What is the cure for a creaky datacenter and glacial software development? Reskilling staff as practitioners of cloud software and DevOps.
That has been the winning formula for Asurion CIO Daniel Curling, who has spent the past five years steering the provider of device protection services for retailers, wireless carriers and cable TV providers, through a major digital transformation. Curling, promoted to CIO last October after serving as vice president of enterprise technology since 2014, is training up many of his IT staff to work with cloud solutions and other modern technologies.

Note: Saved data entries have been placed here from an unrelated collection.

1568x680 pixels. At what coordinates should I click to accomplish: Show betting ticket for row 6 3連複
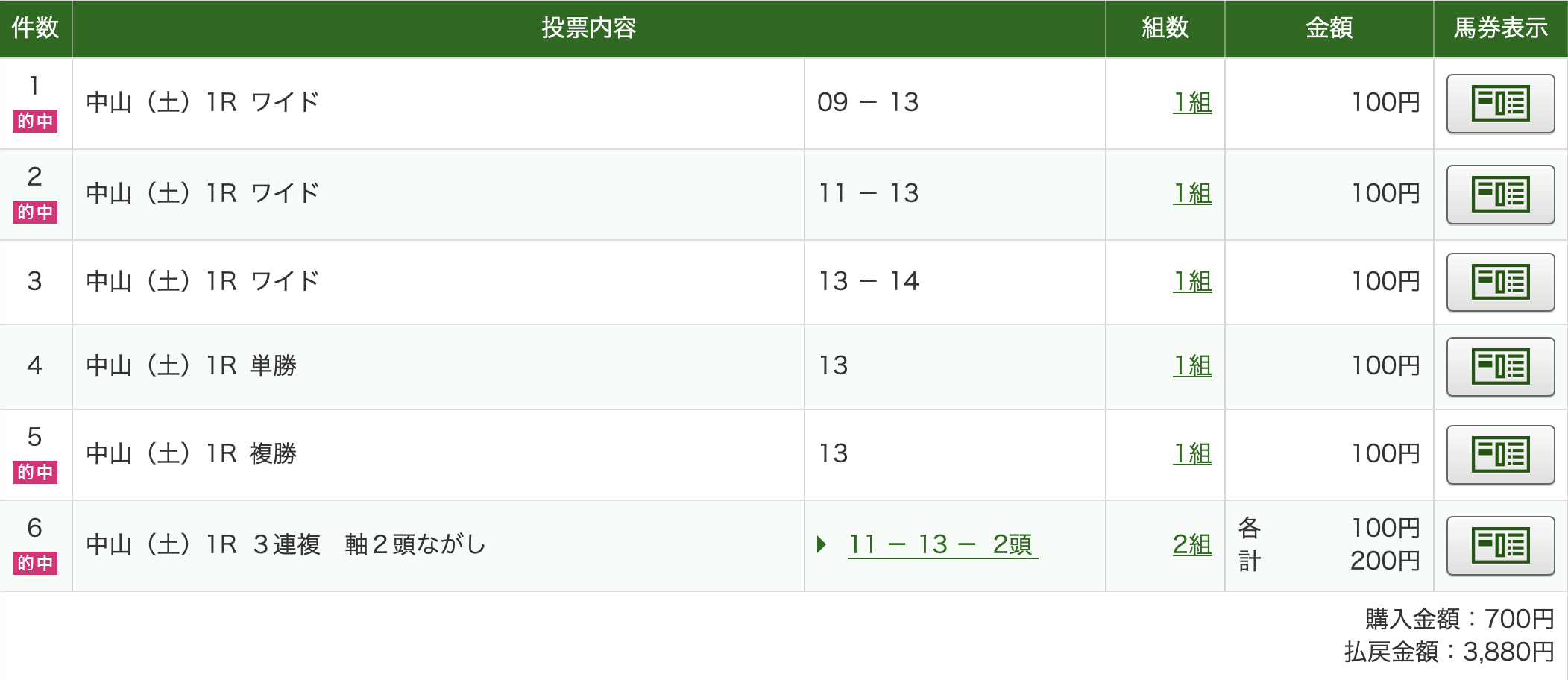[1499, 545]
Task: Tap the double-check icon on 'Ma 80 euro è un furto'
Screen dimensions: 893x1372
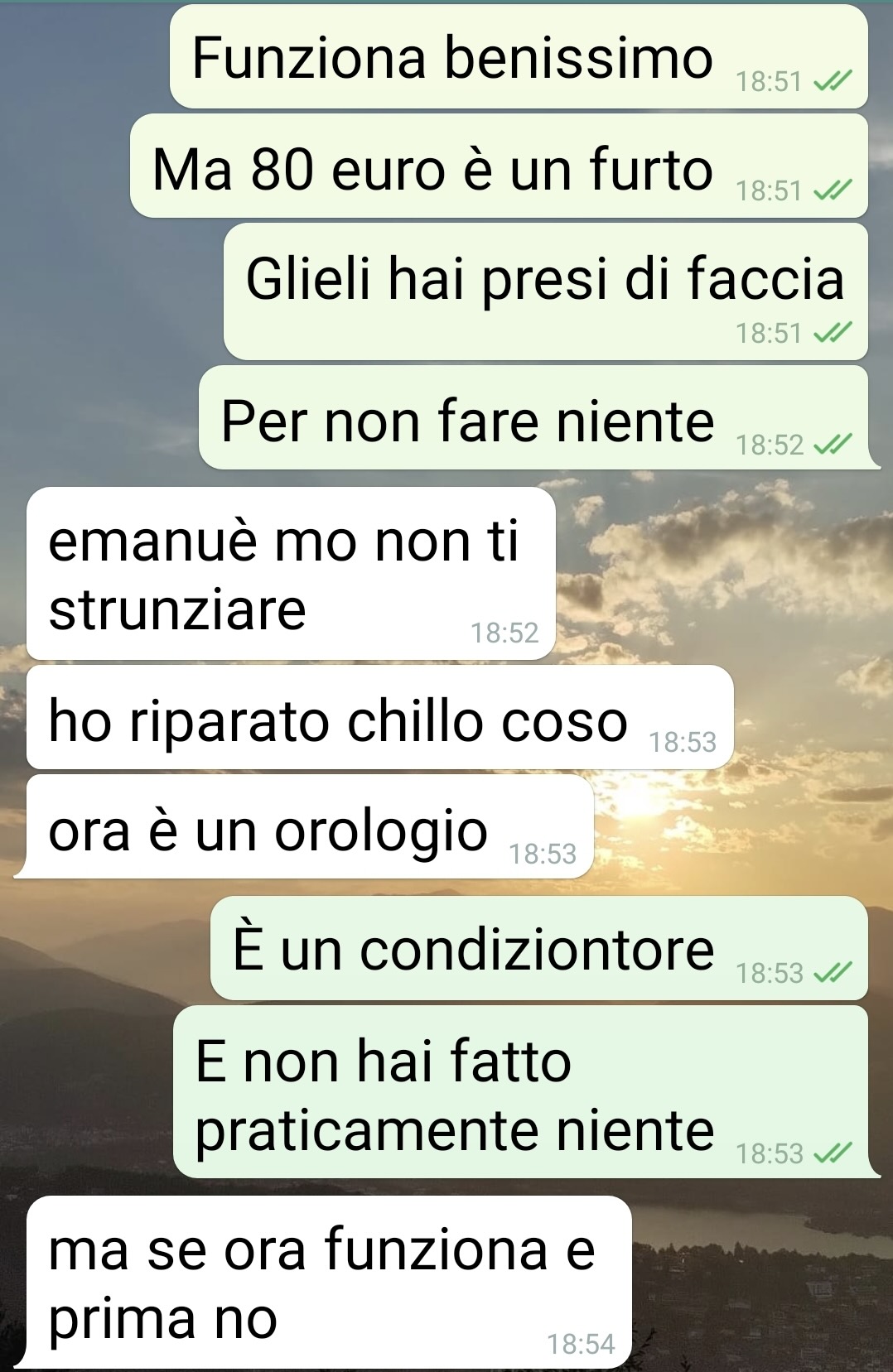Action: coord(832,190)
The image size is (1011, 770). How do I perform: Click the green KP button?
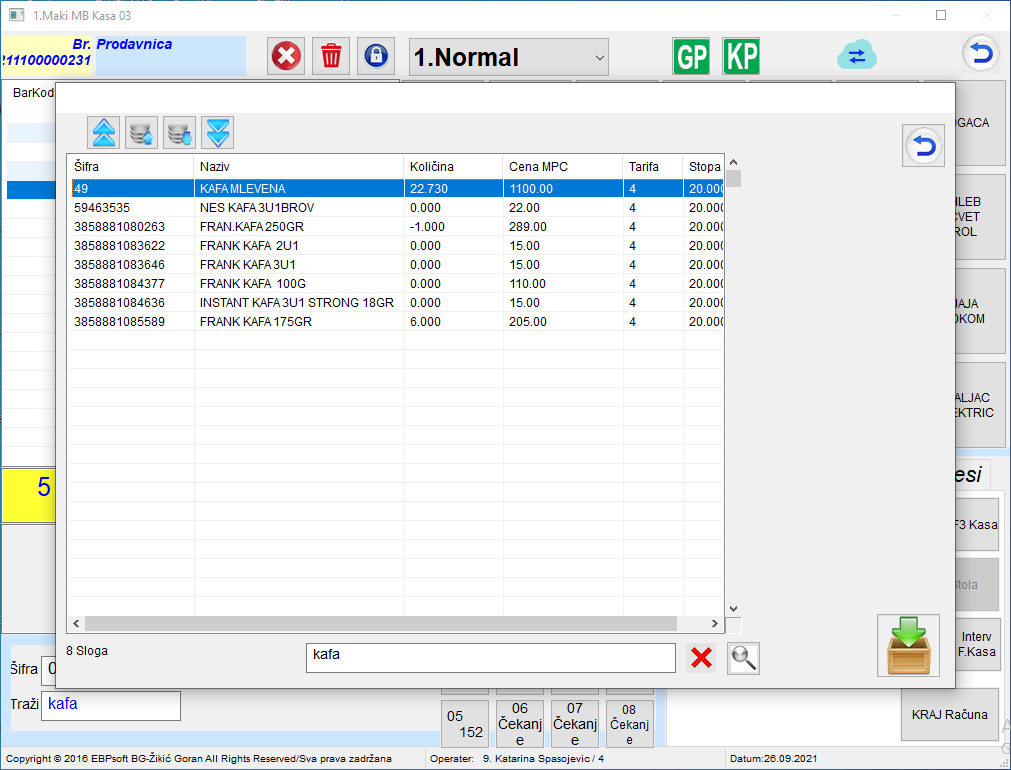click(x=741, y=56)
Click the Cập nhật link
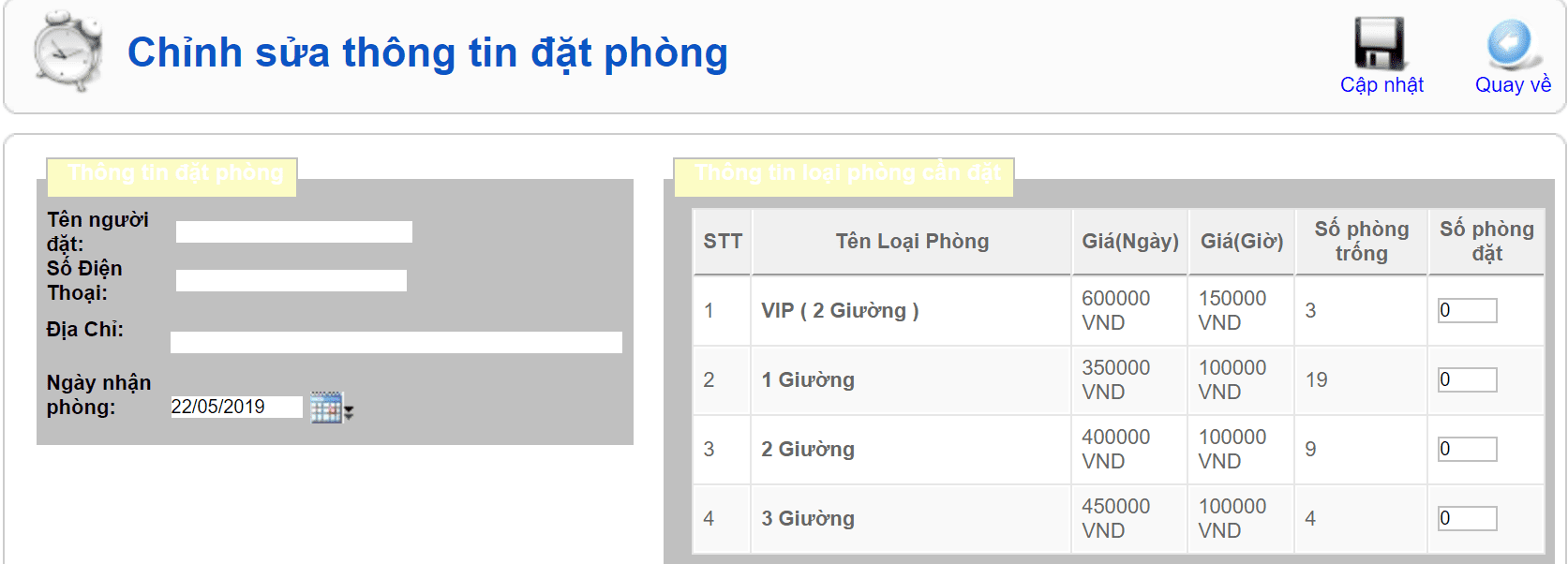 [1381, 85]
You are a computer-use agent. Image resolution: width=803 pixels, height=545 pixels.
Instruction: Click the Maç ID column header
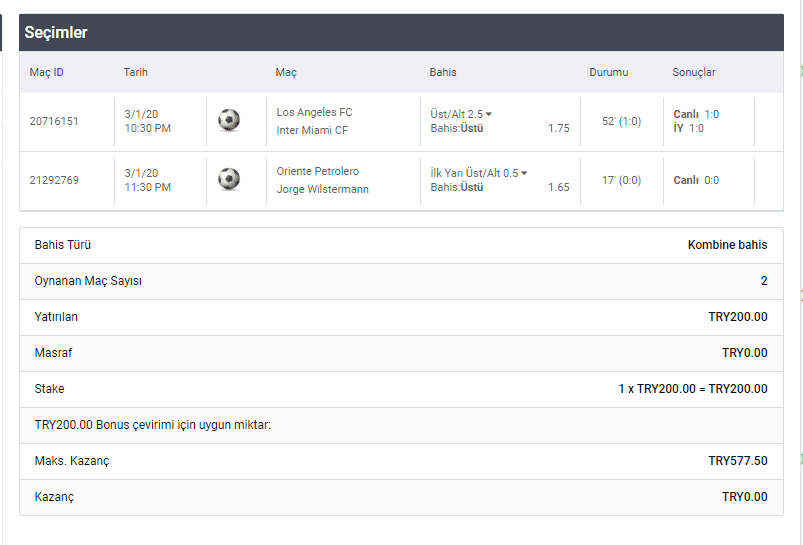47,72
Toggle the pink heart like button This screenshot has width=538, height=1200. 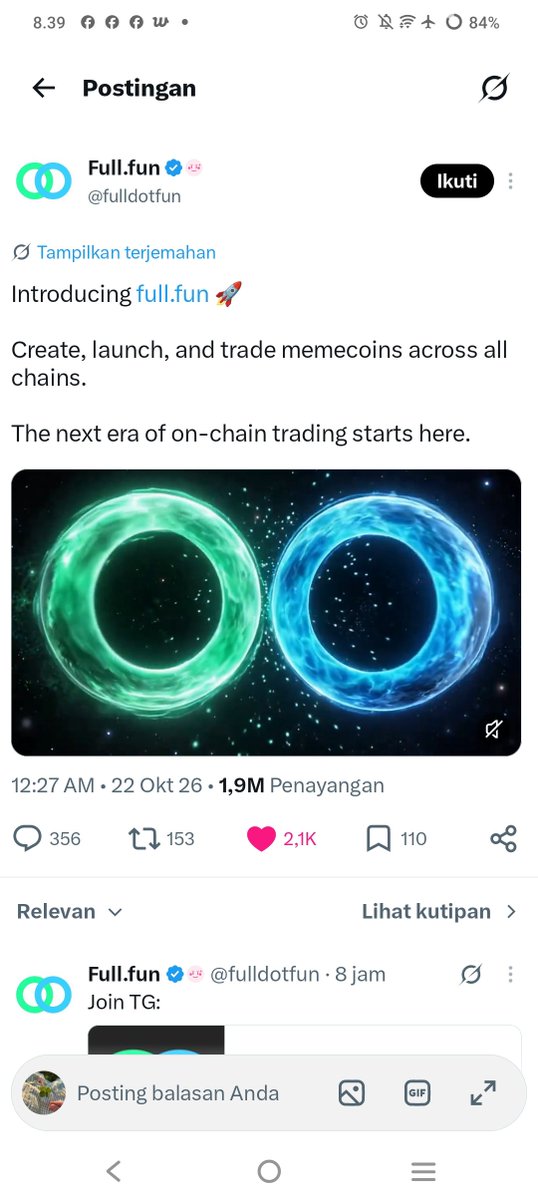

“We needed the culture to change,” Curling tells CIO.com. “We needed to quit identifying as, ‘I’m a Windows admin or a Java developer,’ and align more to product ownership and KPIs.”
Reskill or perish
It’s a familiar theme. The rapid evolution of software development and product management requirements, combined with the dearth of tech talent, has CIOs racing to bring employees up to speed on the latest skills. Fearing workplace obsoletion, most employees are as game for tech re-education as CIOs concerned with digital disruption are to provide it.
Evidence suggests this is good all around; employees with high skills preparedness perform up to 45 percent better, display up to 51 percent more discretionary effort, are up to 45 percent more engaged and exhibit up to 9 percent greater intent to stay, according to Gartner.
Even so, reskilling isn’t happening fast or completely enough in most enterprises. Seventy percent of 7,000 employees Gartner surveyed for research on workforce reskilling say that they haven’t mastered the skills they need for their current jobs and are concerned about their skills becoming irrelevant. For example, 52 percent of employees agree that they need better upskilling, while 34 percent report that technological advances have led to the need for new skills in the workplace.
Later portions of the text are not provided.